Tropical Depression 9 formed early Friday, eight days after leaving Africa as a tropical wave. It was struggling with wind shear from Hurricane Fiona early Friday, but as it moves west and northwest, the wind shear dies and a more juicy atmosphere reigns.

University of Miami senior research associate Brian McNoldy said on social media the Caribbean is “primed to support explosive development.”

Water north of Cuba is between 83 and 85 degrees, pure fuel for a tropical cyclone.

“The environment is going to start to change late in the weekend, and Monday it will intensify a lot more quickly,” Kimberlain said. “It will be favorable for rapid intensification.”

Rapid intensification is when a storm’s wind speeds grow by 35 mph in 24 hours or less. It can take a high-end Category 1 storm to a Category 4 in a day, catching people off guard.

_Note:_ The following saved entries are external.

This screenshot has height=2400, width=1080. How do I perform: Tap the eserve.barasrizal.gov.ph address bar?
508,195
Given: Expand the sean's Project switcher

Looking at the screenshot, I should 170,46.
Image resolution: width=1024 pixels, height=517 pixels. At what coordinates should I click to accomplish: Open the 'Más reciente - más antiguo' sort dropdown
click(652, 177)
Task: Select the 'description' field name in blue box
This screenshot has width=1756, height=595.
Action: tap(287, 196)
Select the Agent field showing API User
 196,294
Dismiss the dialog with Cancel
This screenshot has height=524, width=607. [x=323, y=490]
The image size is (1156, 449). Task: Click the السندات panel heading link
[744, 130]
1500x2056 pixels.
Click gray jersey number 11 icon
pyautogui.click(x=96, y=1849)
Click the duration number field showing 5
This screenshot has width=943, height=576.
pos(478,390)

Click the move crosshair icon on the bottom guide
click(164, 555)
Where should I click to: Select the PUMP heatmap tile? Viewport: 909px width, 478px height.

Forecasting for rapid intensification was nearly unheard of 10 years ago, but technology has given meteorologists more confidence and is specifically forecast in the NHC’s Friday 11 a.m. advisory.

“The latest NHC intensity forecast has been increased from the previous one and explicitly calls for rapid intensification as the cyclone crosses the northwestern Caribbean Sea,” wrote Brad Reinhart, a hurricane specialist at the NHC.

Tony and Shelly Kay, both of Delray Beach, were buying water and other supplies at Costco in Boca Raton on Friday. The couple had moved to Florida from Texas in July 2021, and if Tropical Depression Nine turns into a hurricane, it would be the couple's first hurricane experience. "I'm kind of excited," Tony said. "We got a generator and we're prepared."

Palm Beach Post multimedia journalist Andres Leyva contributed to this story.